§ **DOCUMENT**
+ + +

The Leadenhall Building Aerial 121 600.jpg


[edit] Overview

The Leadenhall Building at 122 Leadenhall Street, is popularly known as ‘The Cheesegrater’ because of its distinctive slanting profile, created to respect a protected view of St Paul’s Cathedral from Fleet Street. It was designed by architects Rogers Stirk Harbour + Partners (RSHP) for The British Land Company plc and Oxford Properties.

The building comprises a number of architectural elements that provide clarity to the composition both as a whole and as a legible expression of its constituent parts:

The structure aims to reinforce the geometry defined by the development envelope, which in turn creates the distinctive tapering form, and takes the form of a perimeter braced ‘tube’ that defines the extent of the floor plates. The ladder frame contributes to the vertical emphasis of the building, and encloses the fire-fighting cores. The frame also visually anchors the building to the ground.

The office floors take the form of simple rectangular plates which progressively diminish in depth by 750 mm towards the apex. They are connected to the structural ‘tube’ at every level without the need for secondary vertical columns at the perimeter.

The northern support core is conceived as a detached tower containing the passenger and goods lifts, service risers, on-floor plant and WCs. Three groups of passenger lifts serve the low, mid and high rise sections of the building, and are connected by two transfer lobbies at levels 10 and 24.

The position of the northern support core relative to the offices means the structure is not required to be over-clad with fire protection, allowing it to be designed and expressed as visible steelwork. This articulated steel frame provides clarity to the whole assemblage.


The building is designed to express all the constituent elements behind a single glazed envelope. Facades to the office areas require the highest comfort criteria in relation to heat loss, daylight, glare control and solar gain. Here, the facade is supplemented with an internal layer of double-glazing, forming a cavity which incorporates the structural frame.

The external glazing incorporates vents at node levels to allow outside air to enter and discharge from the cavity. Blinds in the cavity automatically adjust to limit unwanted solar gain and glare.

+ + +

[Some data]
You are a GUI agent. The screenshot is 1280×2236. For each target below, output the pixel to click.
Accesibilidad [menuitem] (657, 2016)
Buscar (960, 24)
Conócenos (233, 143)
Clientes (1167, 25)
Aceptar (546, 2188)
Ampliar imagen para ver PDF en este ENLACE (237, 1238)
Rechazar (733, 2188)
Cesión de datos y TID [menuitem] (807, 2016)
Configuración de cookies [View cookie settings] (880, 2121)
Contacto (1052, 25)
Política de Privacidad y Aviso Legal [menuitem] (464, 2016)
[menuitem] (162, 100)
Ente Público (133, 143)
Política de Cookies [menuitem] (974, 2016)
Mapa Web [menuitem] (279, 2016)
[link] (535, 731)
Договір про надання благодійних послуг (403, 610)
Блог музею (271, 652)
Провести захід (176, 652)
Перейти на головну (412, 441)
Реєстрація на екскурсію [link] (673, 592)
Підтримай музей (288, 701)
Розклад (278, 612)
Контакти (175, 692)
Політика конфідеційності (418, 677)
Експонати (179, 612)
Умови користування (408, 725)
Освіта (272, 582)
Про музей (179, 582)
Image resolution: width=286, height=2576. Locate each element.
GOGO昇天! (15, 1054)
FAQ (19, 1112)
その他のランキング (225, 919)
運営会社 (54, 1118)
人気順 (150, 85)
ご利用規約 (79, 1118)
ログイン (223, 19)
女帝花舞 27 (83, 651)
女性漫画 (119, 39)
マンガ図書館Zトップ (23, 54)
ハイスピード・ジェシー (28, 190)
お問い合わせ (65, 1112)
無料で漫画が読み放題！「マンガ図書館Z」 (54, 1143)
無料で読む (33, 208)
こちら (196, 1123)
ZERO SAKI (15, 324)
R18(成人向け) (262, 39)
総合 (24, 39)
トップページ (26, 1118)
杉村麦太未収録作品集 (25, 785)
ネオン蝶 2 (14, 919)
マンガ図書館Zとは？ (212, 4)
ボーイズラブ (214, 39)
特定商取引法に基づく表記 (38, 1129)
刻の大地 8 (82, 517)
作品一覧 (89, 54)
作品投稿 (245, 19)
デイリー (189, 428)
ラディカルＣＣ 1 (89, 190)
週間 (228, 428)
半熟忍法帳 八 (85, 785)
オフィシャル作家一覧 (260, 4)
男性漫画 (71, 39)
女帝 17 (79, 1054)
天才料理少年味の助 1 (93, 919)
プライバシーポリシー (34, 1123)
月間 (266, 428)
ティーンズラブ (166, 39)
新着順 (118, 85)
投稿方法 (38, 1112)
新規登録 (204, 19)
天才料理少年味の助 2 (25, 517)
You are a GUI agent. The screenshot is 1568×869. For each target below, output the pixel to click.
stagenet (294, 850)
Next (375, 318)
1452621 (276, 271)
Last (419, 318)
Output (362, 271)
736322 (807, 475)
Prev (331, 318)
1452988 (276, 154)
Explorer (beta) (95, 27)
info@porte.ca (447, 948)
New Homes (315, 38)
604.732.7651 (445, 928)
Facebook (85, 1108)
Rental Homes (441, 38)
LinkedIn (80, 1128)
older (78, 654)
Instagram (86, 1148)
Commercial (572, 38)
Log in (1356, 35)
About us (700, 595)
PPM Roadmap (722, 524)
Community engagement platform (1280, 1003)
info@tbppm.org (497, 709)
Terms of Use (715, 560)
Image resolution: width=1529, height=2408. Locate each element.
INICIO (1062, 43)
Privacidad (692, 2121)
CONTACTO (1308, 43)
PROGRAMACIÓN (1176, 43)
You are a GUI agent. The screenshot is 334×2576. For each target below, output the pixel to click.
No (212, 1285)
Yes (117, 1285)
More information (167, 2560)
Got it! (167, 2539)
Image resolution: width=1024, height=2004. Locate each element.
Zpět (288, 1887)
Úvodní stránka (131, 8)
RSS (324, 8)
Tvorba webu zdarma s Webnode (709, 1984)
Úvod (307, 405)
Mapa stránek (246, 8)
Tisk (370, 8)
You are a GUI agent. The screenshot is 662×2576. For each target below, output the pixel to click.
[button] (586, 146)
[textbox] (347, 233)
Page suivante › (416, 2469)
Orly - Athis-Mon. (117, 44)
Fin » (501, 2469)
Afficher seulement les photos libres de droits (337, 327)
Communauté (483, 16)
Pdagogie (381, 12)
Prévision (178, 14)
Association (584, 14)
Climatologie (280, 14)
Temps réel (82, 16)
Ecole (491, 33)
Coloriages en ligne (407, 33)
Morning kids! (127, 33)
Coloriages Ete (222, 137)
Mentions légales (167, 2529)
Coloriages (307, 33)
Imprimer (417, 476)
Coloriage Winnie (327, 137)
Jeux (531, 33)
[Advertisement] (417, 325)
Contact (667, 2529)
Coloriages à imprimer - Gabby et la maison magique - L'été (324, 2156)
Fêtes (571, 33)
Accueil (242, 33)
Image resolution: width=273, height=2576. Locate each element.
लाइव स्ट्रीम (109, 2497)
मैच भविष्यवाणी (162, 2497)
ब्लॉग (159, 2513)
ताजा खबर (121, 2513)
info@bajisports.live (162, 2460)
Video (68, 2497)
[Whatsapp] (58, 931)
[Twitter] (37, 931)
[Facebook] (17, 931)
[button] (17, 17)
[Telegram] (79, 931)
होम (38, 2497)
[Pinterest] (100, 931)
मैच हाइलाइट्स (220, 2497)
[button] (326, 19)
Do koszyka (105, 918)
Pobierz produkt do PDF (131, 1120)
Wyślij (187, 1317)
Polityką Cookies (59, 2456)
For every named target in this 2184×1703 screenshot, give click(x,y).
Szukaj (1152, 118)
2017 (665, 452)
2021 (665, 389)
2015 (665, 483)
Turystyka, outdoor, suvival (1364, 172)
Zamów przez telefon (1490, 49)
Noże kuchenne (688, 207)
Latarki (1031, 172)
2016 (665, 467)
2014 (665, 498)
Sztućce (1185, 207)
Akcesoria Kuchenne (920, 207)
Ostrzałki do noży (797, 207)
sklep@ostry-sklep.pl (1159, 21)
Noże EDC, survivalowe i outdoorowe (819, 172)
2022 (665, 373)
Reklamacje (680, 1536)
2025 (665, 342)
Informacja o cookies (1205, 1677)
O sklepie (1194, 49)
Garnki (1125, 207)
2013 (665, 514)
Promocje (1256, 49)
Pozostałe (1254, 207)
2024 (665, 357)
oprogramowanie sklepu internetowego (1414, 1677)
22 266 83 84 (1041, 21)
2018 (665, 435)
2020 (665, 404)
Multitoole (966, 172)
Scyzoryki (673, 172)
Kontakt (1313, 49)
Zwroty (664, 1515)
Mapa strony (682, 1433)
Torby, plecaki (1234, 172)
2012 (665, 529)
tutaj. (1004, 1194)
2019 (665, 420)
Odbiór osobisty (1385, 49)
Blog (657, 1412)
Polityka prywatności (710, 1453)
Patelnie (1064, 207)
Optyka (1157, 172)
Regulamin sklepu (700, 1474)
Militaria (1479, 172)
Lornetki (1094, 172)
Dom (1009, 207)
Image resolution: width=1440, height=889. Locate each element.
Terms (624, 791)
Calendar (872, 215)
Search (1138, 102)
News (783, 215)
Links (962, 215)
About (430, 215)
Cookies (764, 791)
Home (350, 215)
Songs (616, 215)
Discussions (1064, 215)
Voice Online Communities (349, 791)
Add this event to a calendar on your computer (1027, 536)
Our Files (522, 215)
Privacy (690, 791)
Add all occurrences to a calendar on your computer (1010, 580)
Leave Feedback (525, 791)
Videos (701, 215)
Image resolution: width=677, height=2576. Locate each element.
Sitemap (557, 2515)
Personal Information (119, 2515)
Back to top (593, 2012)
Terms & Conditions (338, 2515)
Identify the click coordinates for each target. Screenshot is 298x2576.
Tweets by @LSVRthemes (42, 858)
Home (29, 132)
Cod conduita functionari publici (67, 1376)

+ + +

§ **EXERCISE DETAILS**
Rewrite the passage on the Leadenhall Building from "The structure aims" up to and including "to the ground.", substituting "braced frame" for "ladder frame".

§ **SOLUTION FOR THIS TASK**
The structure aims to reinforce the geometry defined by the development envelope, which in turn creates the distinctive tapering form, and takes the form of a perimeter braced ‘tube’ that defines the extent of the floor plates. The braced frame contributes to the vertical emphasis of the building, and encloses the fire-fighting cores. The frame also visually anchors the building to the ground.